====== Document extract ======

If you were to tell 15 year old me that I would spend my 24th year, and part of my 25th year in a global pandemic – I would have laughed in your face.
I can’t believe that the world has been standing at this strange – stand still for so long now. It feels weird to think back to last March when this all began and, I laugh a little when I think about how we all thought this would be a 3-4 week thing. Little did we know, right?
This year has felt like, 5 years in one. While surprisingly one of my favourite years of my life thus far, it has not had its shortage of hurdles and challenges. A gentle reminder that with all the good this world has to offer, there is always going to be some bad, but it is always perspective that holds the true power.
I remember back to the first time I went with my Dad to Costco, masked up, with gloves – I was so scared. I remember being so nervous walking around the store, and seeing so many shelves empty, I honestly wondered if there would come a time when the supply chain would just stop.
I remember checking the numbers of cases everyday for 2 months at a time – something I learned to stop doing. It’s not good for anyones mental health.
I remember wondering what would happen to my job, and feared that the industry I have truly grown to love, would just not be able to survive with everyone working from home.

======

*Activity 1*
Condense the paragraph of the pandemic reflection that begins "This year has felt like" into two or three shorter sentences, keeping its main points.
*Activity 2*
Answer these from the pandemic reflection:
(a) Whom did the writer go to Costco with the first time?
(b) How long did everyone expect the situation to last when it began?
(c) For how long at a time did the writer check case numbers every day?
*Activity 3*
Print the stretch of the pandemic reflection from "I can’t believe" through "we know, right?".
Rely on the pandemic reflection alone when responding.

====== Recorded information ======

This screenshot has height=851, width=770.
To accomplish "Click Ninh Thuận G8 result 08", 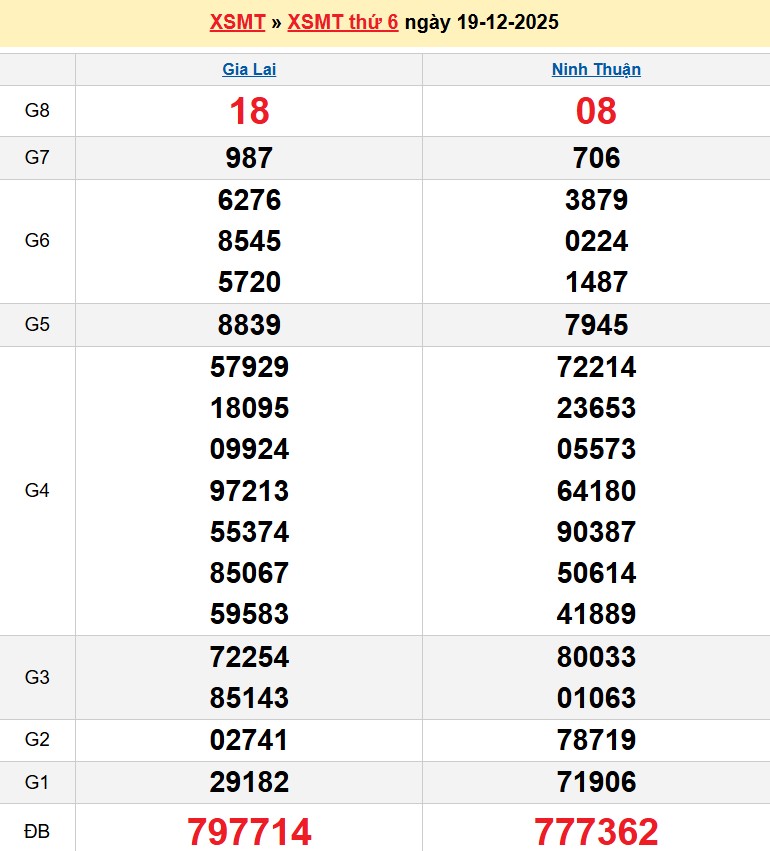I will (x=596, y=111).
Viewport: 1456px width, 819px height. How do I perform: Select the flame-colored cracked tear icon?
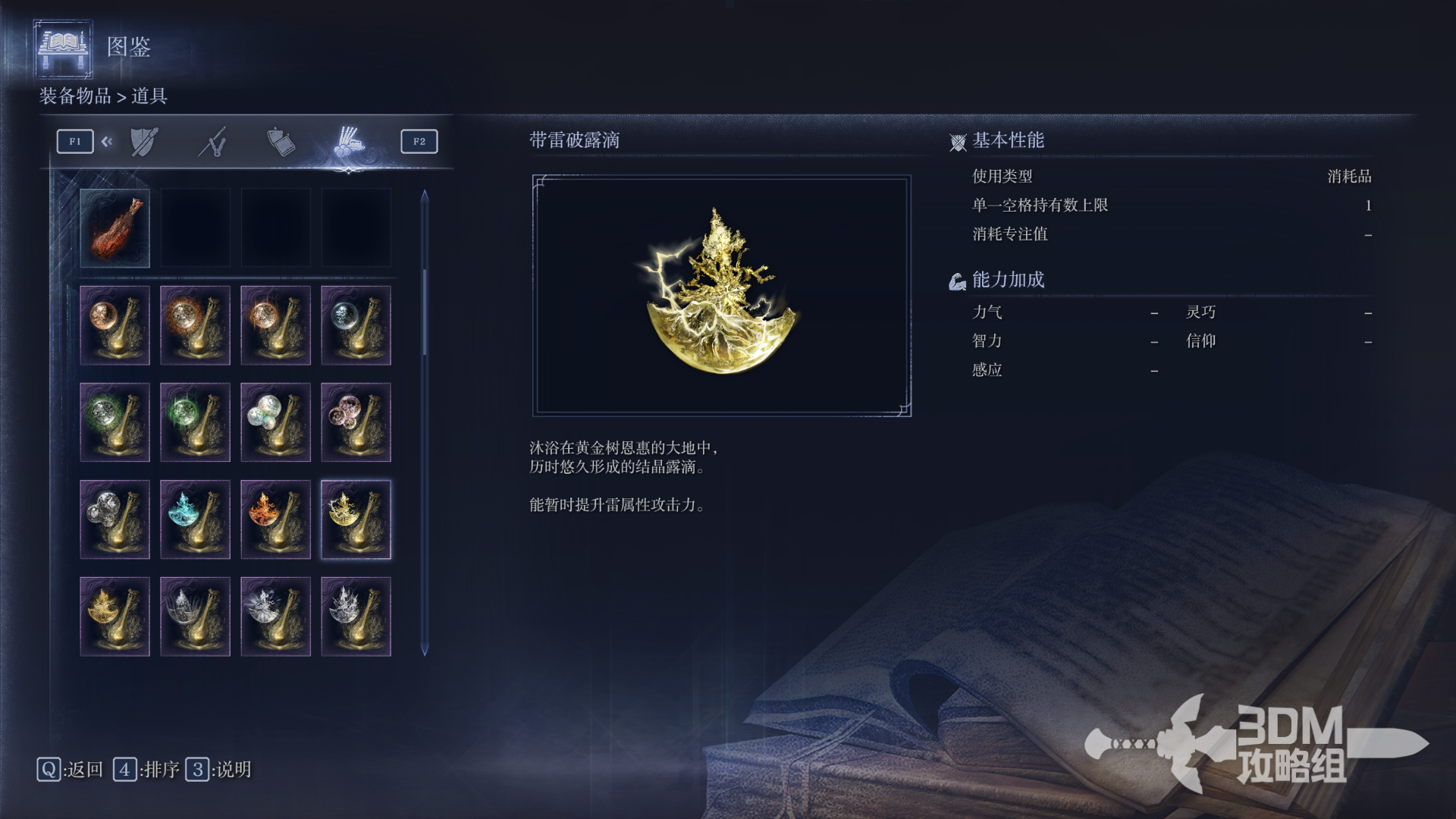(275, 519)
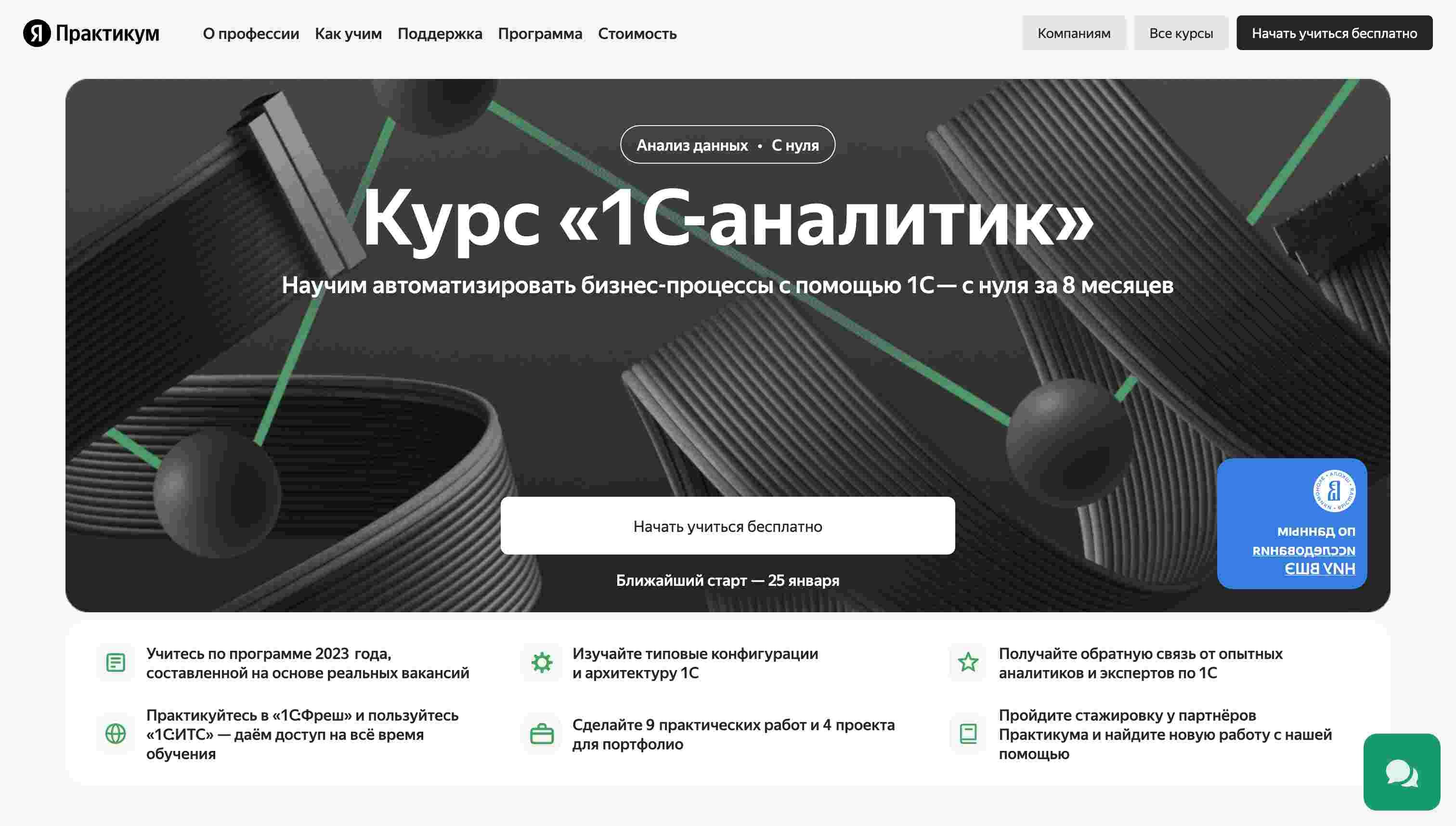Open the green chat support widget
The height and width of the screenshot is (826, 1456).
[x=1402, y=772]

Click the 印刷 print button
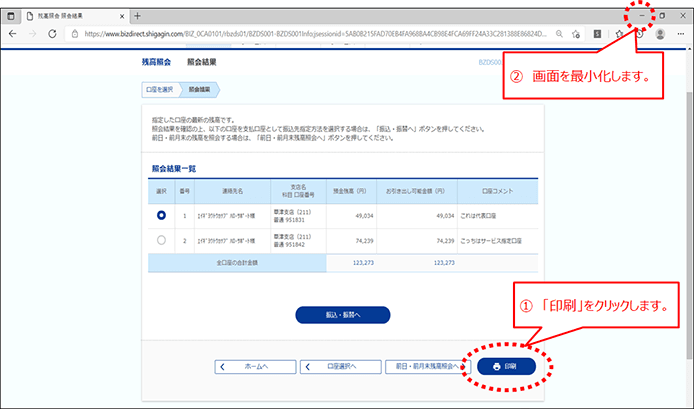click(x=506, y=366)
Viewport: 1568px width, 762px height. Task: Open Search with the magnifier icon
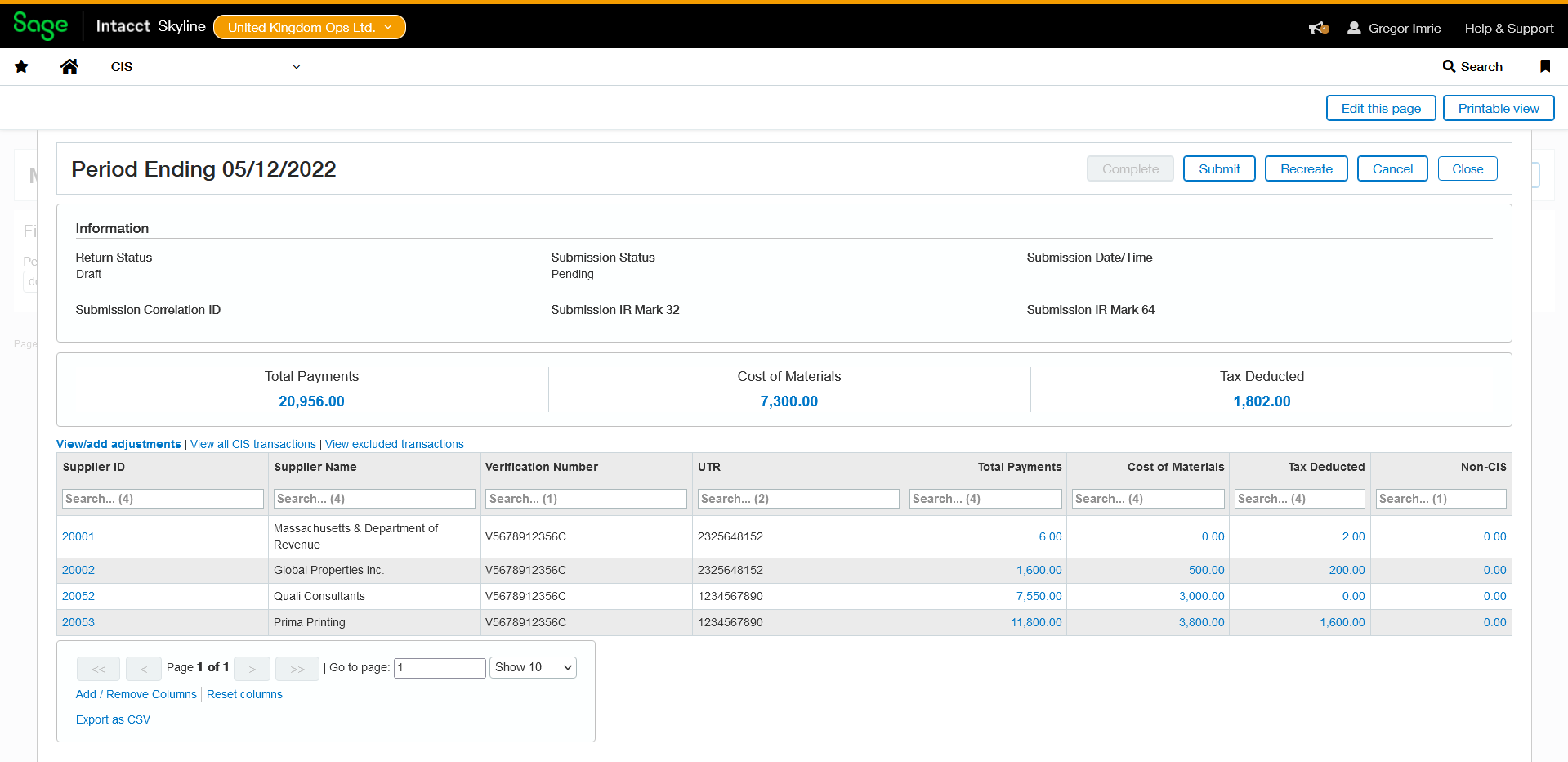pyautogui.click(x=1449, y=66)
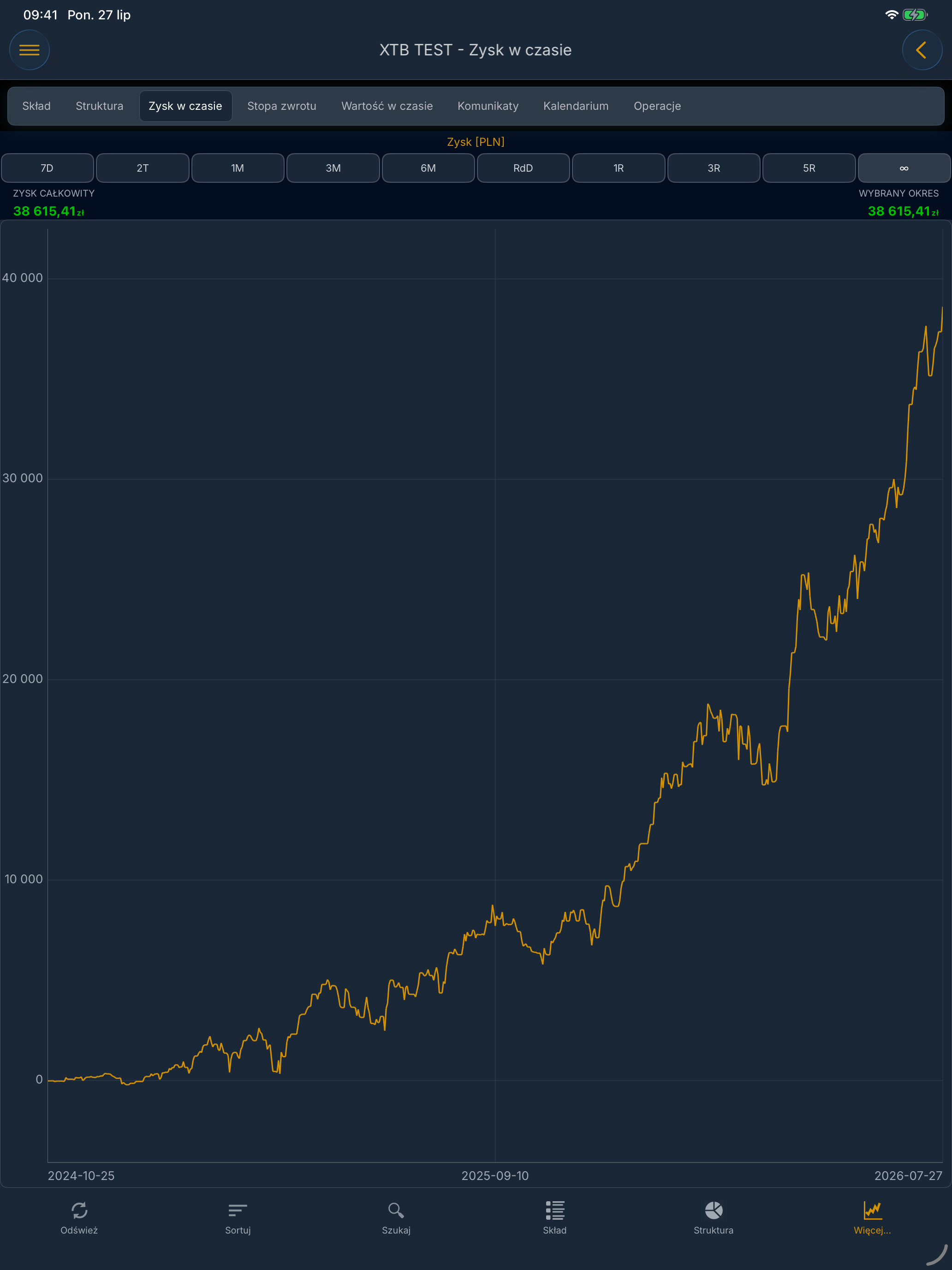The width and height of the screenshot is (952, 1270).
Task: Choose the RdD year-to-date button
Action: coord(523,168)
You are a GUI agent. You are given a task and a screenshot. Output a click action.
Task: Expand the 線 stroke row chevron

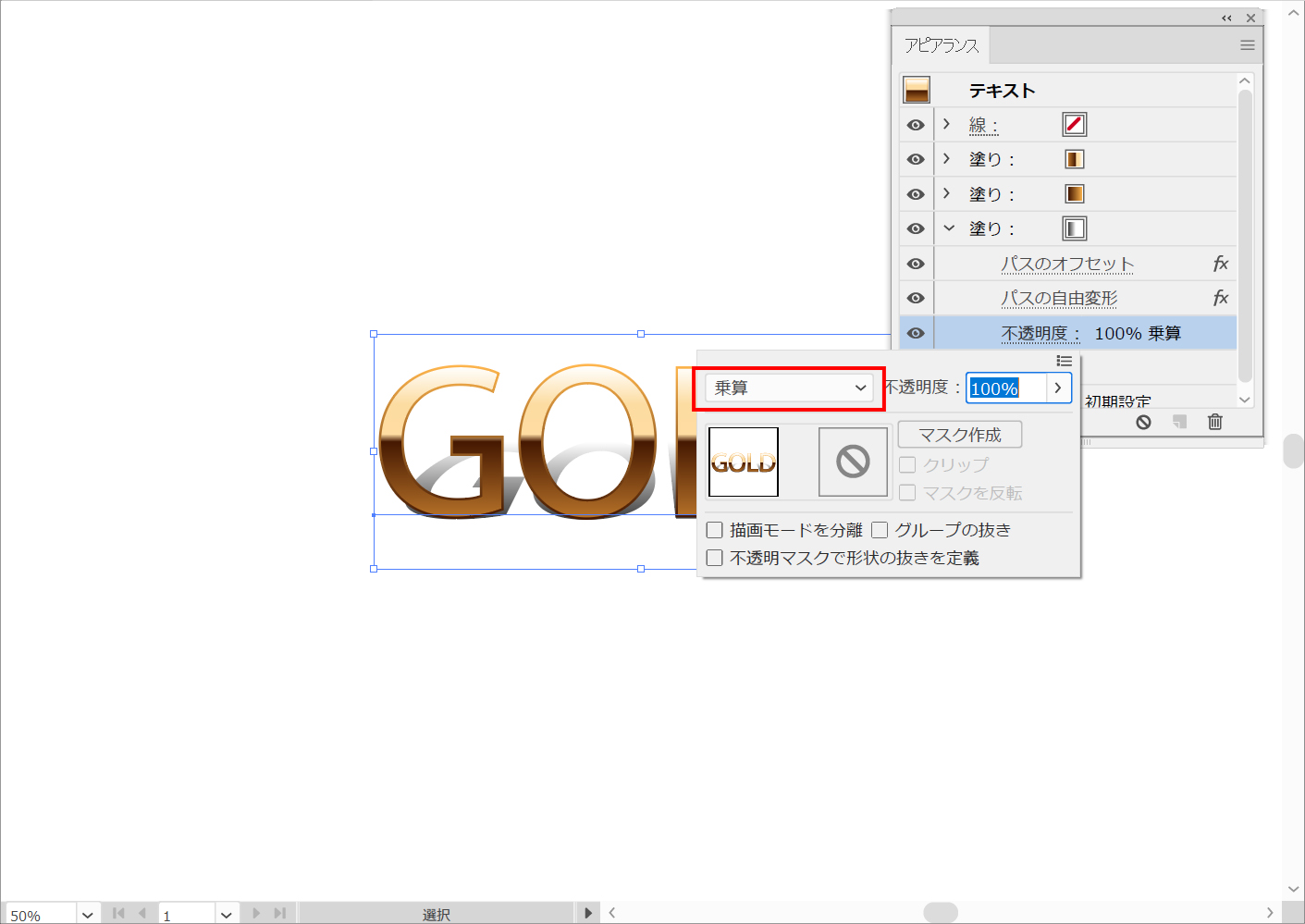[x=946, y=124]
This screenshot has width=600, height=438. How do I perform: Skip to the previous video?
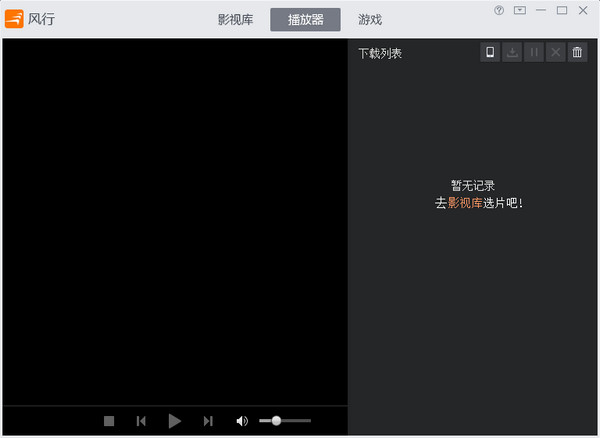pos(141,421)
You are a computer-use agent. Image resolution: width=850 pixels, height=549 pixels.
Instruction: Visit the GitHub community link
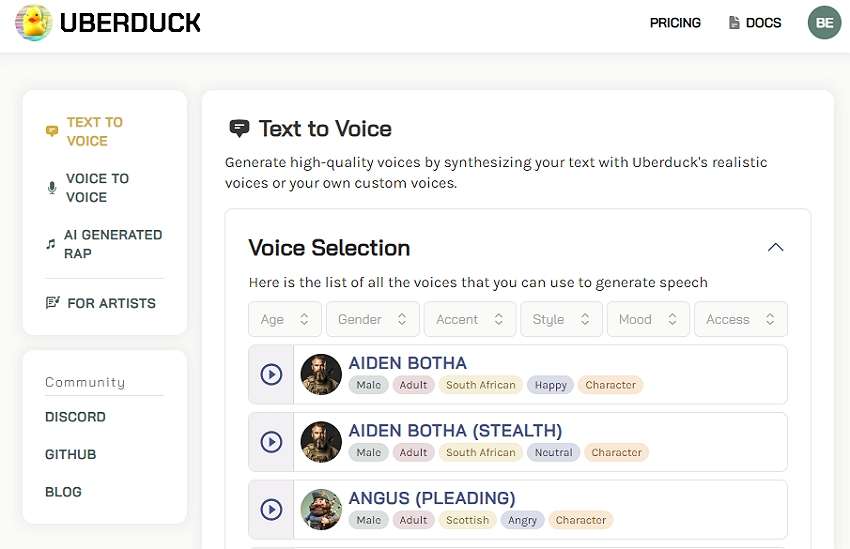click(x=71, y=454)
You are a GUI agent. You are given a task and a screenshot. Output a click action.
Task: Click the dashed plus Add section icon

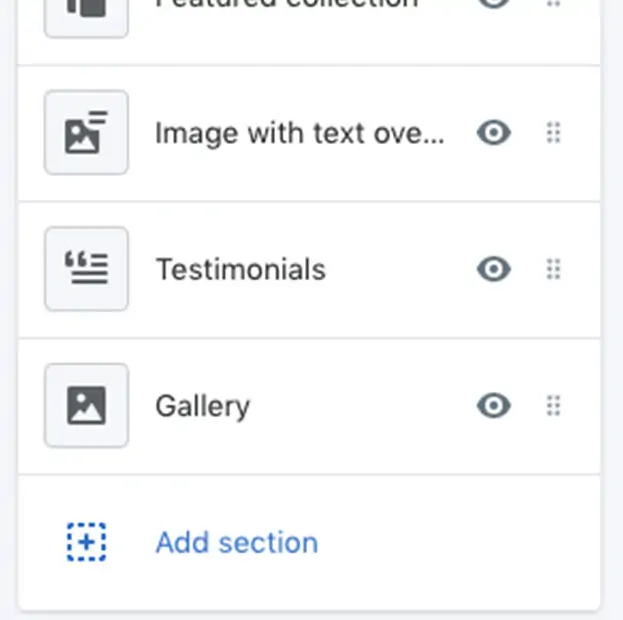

======

*Response 1*
This year felt like five years in one. Though it has been one of the writer's favorite years so far, it brought hurdles and challenges. It was a reminder that the world holds bad along with good, but perspective holds the true power.

*Response 2*
(a) The writer's Dad.
(b) Three to four weeks.
(c) Two months.

*Response 3*
I can’t believe that the world has been standing at this strange – stand still for so long now. It feels weird to think back to last March when this all began and, I laugh a little when I think about how we all thought this would be a 3-4 week thing. Little did we know, right?